**Exercise objective**
Each and every line of the data must appear exactly as given.

**Material for this task**
········

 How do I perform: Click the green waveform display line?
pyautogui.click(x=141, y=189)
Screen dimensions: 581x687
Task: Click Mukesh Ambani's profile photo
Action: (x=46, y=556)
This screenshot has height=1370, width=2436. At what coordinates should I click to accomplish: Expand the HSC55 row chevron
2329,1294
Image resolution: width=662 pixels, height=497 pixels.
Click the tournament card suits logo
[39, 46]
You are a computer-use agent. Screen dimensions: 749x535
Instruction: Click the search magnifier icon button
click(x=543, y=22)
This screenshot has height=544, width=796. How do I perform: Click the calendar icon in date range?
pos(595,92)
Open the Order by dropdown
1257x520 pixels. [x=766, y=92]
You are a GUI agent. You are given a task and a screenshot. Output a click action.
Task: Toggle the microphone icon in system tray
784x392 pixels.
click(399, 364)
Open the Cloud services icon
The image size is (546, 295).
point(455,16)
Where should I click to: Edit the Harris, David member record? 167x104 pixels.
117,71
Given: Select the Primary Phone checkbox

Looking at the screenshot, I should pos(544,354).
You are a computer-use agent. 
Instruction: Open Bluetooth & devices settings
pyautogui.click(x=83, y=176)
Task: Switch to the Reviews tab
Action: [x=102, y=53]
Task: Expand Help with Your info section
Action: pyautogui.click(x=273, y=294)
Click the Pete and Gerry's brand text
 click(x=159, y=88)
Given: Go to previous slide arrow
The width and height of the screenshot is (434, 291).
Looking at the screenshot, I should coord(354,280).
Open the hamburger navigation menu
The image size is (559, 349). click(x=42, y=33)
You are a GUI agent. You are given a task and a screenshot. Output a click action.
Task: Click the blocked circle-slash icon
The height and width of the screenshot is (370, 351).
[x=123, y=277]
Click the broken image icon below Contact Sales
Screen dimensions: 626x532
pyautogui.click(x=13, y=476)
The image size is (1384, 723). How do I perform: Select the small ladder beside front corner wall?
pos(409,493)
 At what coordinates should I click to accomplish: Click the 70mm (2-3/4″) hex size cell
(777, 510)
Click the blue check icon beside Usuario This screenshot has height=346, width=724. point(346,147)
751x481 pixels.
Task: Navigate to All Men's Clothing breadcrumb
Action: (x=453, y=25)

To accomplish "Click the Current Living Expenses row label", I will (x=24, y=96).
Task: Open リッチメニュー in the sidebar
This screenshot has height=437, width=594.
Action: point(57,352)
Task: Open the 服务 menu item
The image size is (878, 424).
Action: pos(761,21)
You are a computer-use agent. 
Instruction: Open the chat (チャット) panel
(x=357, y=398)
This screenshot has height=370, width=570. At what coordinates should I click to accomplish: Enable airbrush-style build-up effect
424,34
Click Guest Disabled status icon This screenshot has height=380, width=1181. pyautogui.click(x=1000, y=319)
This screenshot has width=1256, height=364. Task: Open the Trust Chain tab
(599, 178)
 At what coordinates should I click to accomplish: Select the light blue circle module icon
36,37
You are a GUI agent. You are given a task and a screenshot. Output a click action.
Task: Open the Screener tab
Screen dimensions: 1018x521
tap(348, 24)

········

**Completed exercise**
 How do I perform: Click the green waveform display line?
pyautogui.click(x=141, y=189)
Screen dimensions: 581x687
Task: Click Mukesh Ambani's profile photo
Action: (x=46, y=556)
This screenshot has height=1370, width=2436. At what coordinates should I click to accomplish: Expand the HSC55 row chevron
2329,1294
Image resolution: width=662 pixels, height=497 pixels.
Click the tournament card suits logo
[39, 46]
You are a computer-use agent. Screen dimensions: 749x535
Instruction: Click the search magnifier icon button
click(x=543, y=22)
This screenshot has height=544, width=796. How do I perform: Click the calendar icon in date range?
pos(595,92)
Open the Order by dropdown
1257x520 pixels. [x=766, y=92]
You are a GUI agent. You are given a task and a screenshot. Output a click action.
Task: Toggle the microphone icon in system tray
784x392 pixels.
click(399, 364)
Open the Cloud services icon
The image size is (546, 295).
point(455,16)
Where should I click to: Edit the Harris, David member record? 167x104 pixels.
117,71
Given: Select the Primary Phone checkbox

Looking at the screenshot, I should pos(544,354).
You are a computer-use agent. 
Instruction: Open Bluetooth & devices settings
pyautogui.click(x=83, y=176)
Task: Switch to the Reviews tab
Action: [x=102, y=53]
Task: Expand Help with Your info section
Action: pyautogui.click(x=273, y=294)
Click the Pete and Gerry's brand text
 click(x=159, y=88)
Given: Go to previous slide arrow
The width and height of the screenshot is (434, 291).
Looking at the screenshot, I should coord(354,280).
Open the hamburger navigation menu
The image size is (559, 349). click(x=42, y=33)
You are a GUI agent. You are given a task and a screenshot. Output a click action.
Task: Click the blocked circle-slash icon
The height and width of the screenshot is (370, 351).
[x=123, y=277]
Click the broken image icon below Contact Sales
Screen dimensions: 626x532
pyautogui.click(x=13, y=476)
The image size is (1384, 723). How do I perform: Select the small ladder beside front corner wall?
pos(409,493)
 At what coordinates should I click to accomplish: Click the 70mm (2-3/4″) hex size cell
(777, 510)
Click the blue check icon beside Usuario This screenshot has height=346, width=724. point(346,147)
751x481 pixels.
Task: Navigate to All Men's Clothing breadcrumb
Action: (x=453, y=25)

To accomplish "Click the Current Living Expenses row label", I will (x=24, y=96).
Task: Open リッチメニュー in the sidebar
This screenshot has height=437, width=594.
Action: point(57,352)
Task: Open the 服务 menu item
The image size is (878, 424).
Action: pos(761,21)
You are a computer-use agent. 
Instruction: Open the chat (チャット) panel
(x=357, y=398)
This screenshot has height=370, width=570. At what coordinates should I click to accomplish: Enable airbrush-style build-up effect
424,34
Click Guest Disabled status icon This screenshot has height=380, width=1181. pyautogui.click(x=1000, y=319)
This screenshot has width=1256, height=364. Task: Open the Trust Chain tab
(599, 178)
 At what coordinates should I click to accomplish: Select the light blue circle module icon
36,37
You are a GUI agent. You are given a task and a screenshot. Output a click action.
Task: Open the Screener tab
Screen dimensions: 1018x521
tap(348, 24)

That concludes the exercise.